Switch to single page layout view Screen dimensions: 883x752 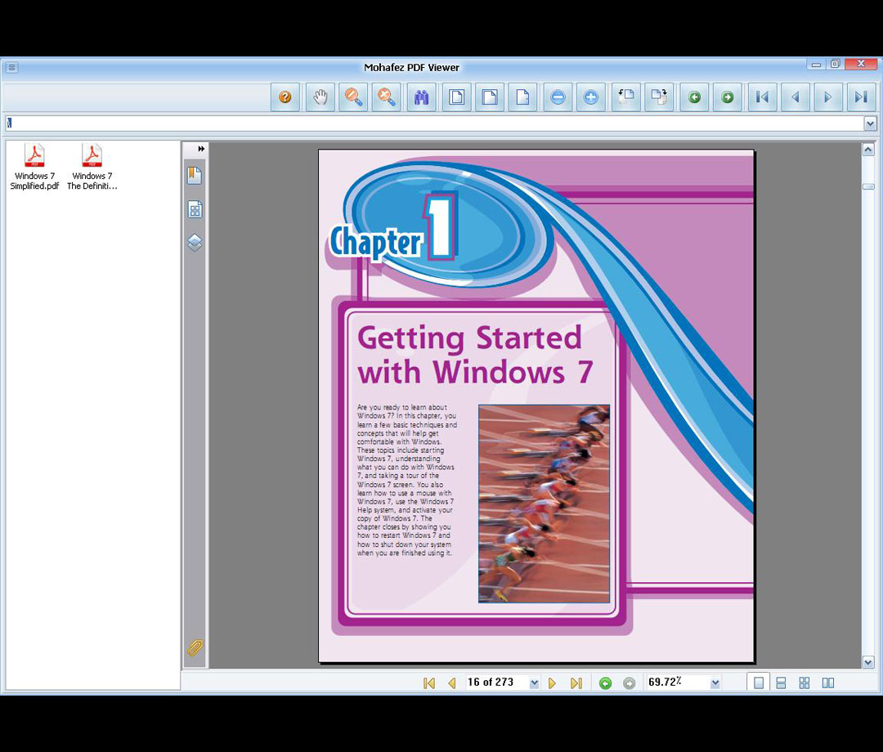pyautogui.click(x=759, y=683)
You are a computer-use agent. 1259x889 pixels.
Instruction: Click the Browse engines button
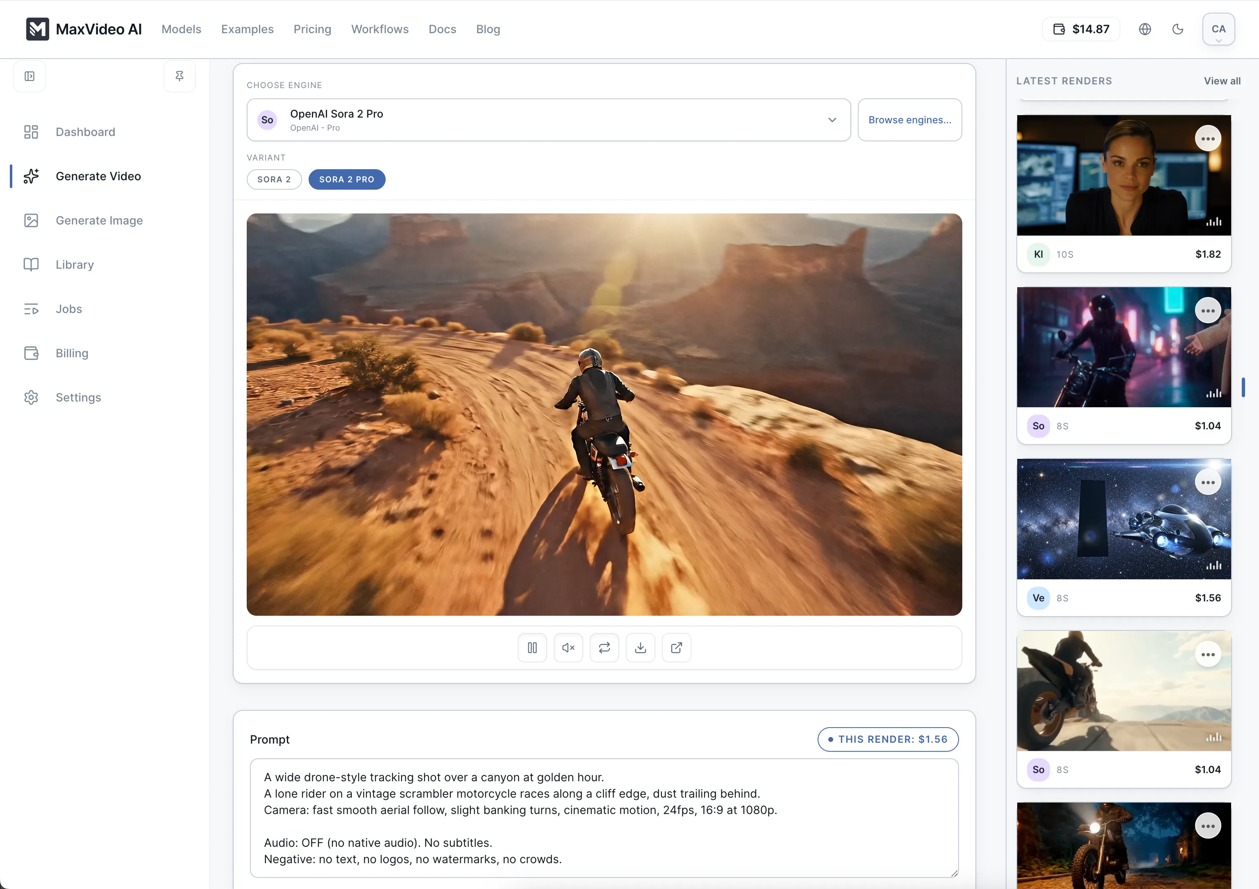point(909,119)
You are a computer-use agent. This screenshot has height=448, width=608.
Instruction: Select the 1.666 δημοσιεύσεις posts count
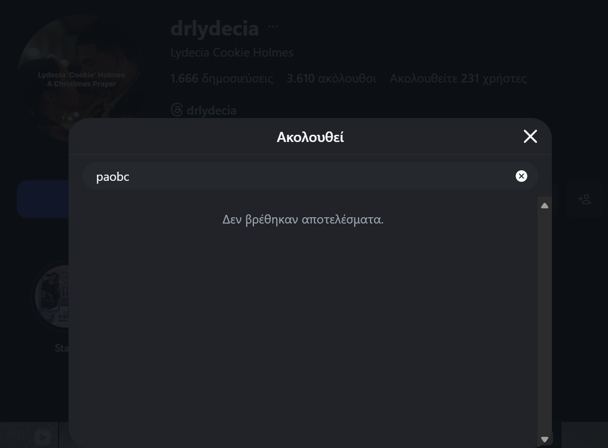point(222,79)
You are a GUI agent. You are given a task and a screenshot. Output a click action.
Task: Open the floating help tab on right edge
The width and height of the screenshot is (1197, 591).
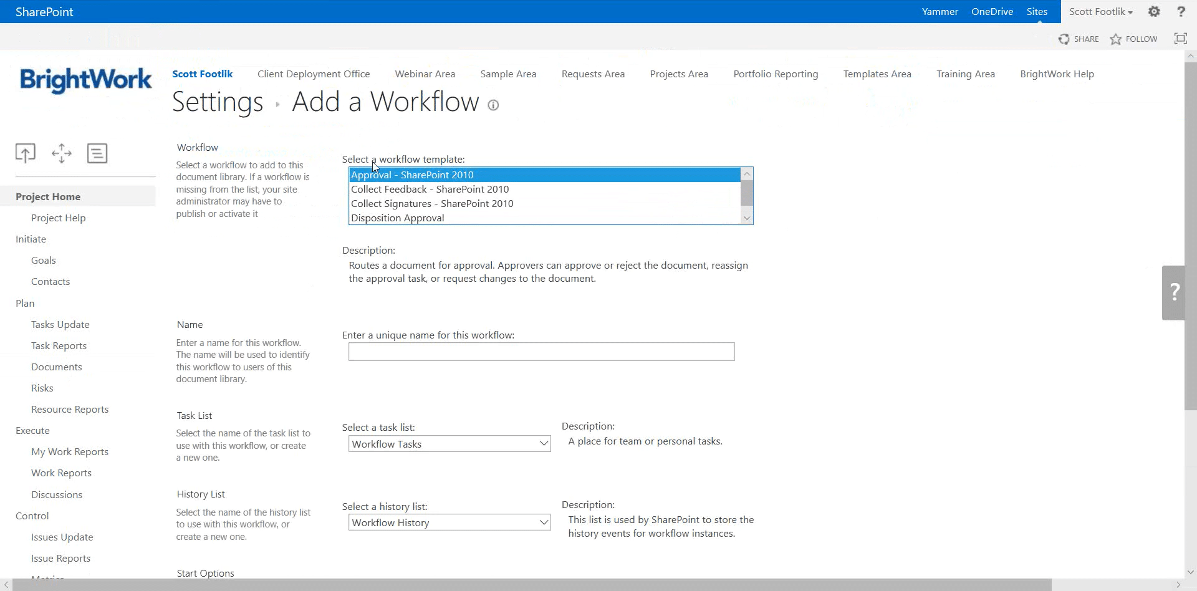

### [TASK TO CARRY OUT]
Format everything from the row containing "You are a computer-use agent. This" down to the end of the rows as a JSON list of strings, one string per line, skipping blank lines and leaving out the pictures.

### [RESULT FOR THIS TASK]
[
  "You are a computer-use agent. This screenshot has height=448, width=608.",
  "Instruction: Select the 1.666 δημοσιεύσεις posts count",
  "point(222,79)",
  "You are a GUI agent. You are given a task and a screenshot. Output a click action.",
  "Task: Open the floating help tab on right edge",
  "The width and height of the screenshot is (1197, 591)."
]